Perry Maxwell (1937) / Press Maxwell (1957) / Dave Axland (2014)
Prairie Dunes was the top nine-hole course in America for 20 years. By the time the club found funds to expand it to 18, original architect Perry Maxwell had passed away, but his son Press was able to add nine more holes seamlessly, putting three on the front nine and six on the back. He also replicated his father’s great greens, which seem to break in three different directions. Prairie Dunes reflects all that is common in rural Kansas: sand dunes, prairie grasses, yucca plants, cottonwoods and constant wind.
100 Greatest History: Ranked 1966 and since 1969. Highest ranking: No. 13, 1999-00. Previous ranking: No. 29
Panelist comments, Prairie Dunes Country Club:
“The greens and the green contours make this course special. Some of the best green complexes I've ever seen. Most impressive was, unlike many courses with severe greens, most of the green square footage is useable for hole locations."

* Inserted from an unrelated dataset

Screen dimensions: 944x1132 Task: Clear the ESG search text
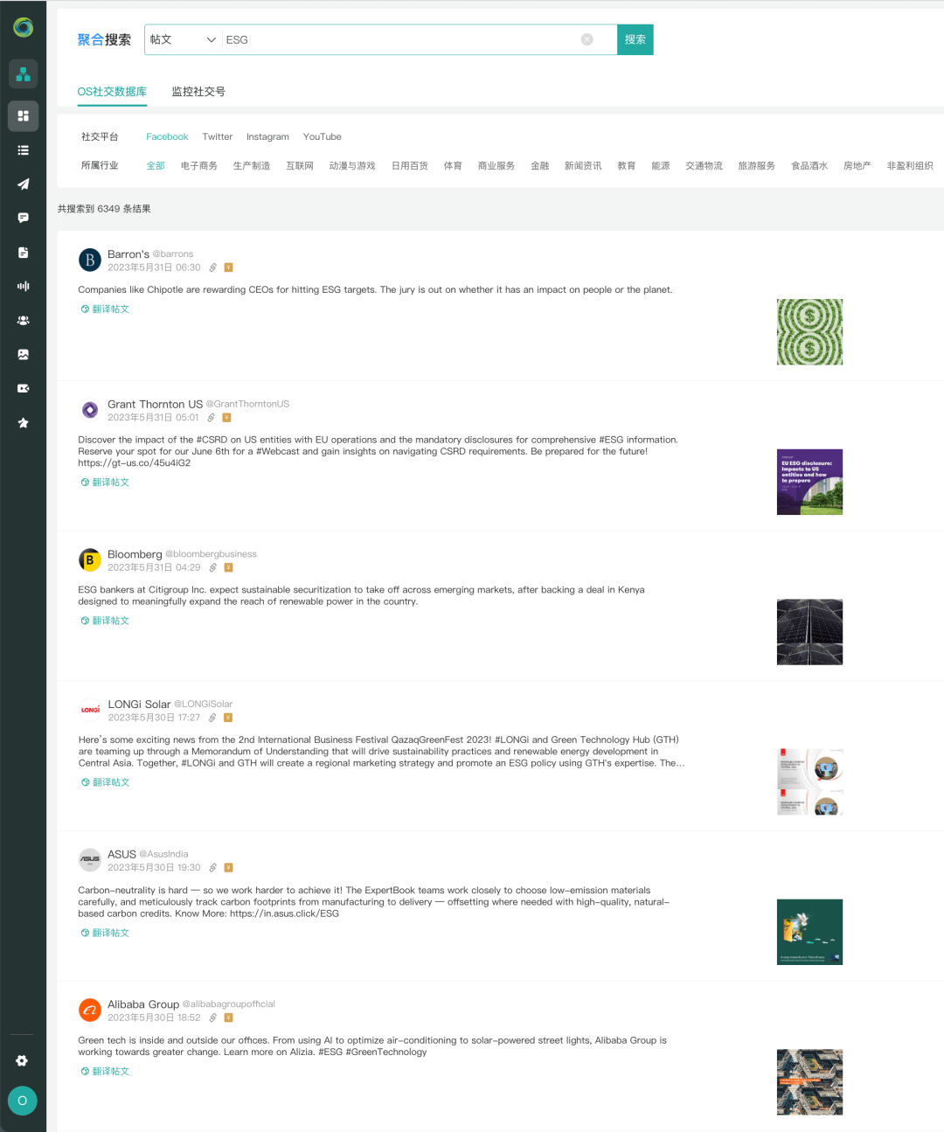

“It’s almost like this land was meant to have a golf course on it. Sandy soil which leads to great conditioning and drainage, the wind, all sorts of different sightlines and directional changes, outstanding natural bunkering that almost looks ripped out of the terrain in spots, ”
“Full of thought-provoking decision-making on tees, approaches, and recoveries....macro and micro varieties in the green sites, and directional changes in the wind that add to a different course every time out to play it.”
“I lived in Scotland for awhile, and this is very close to the feel of what I enjoyed day in and day out overseas. It feels like you're on a links course, though with no water. Understated ambiance adds to a special feel.”
“A Midwest treasure. Perry and Press Maxwell combined to create a golf course with great continuity all around, but with some of the highest Shot Values from tee to green.”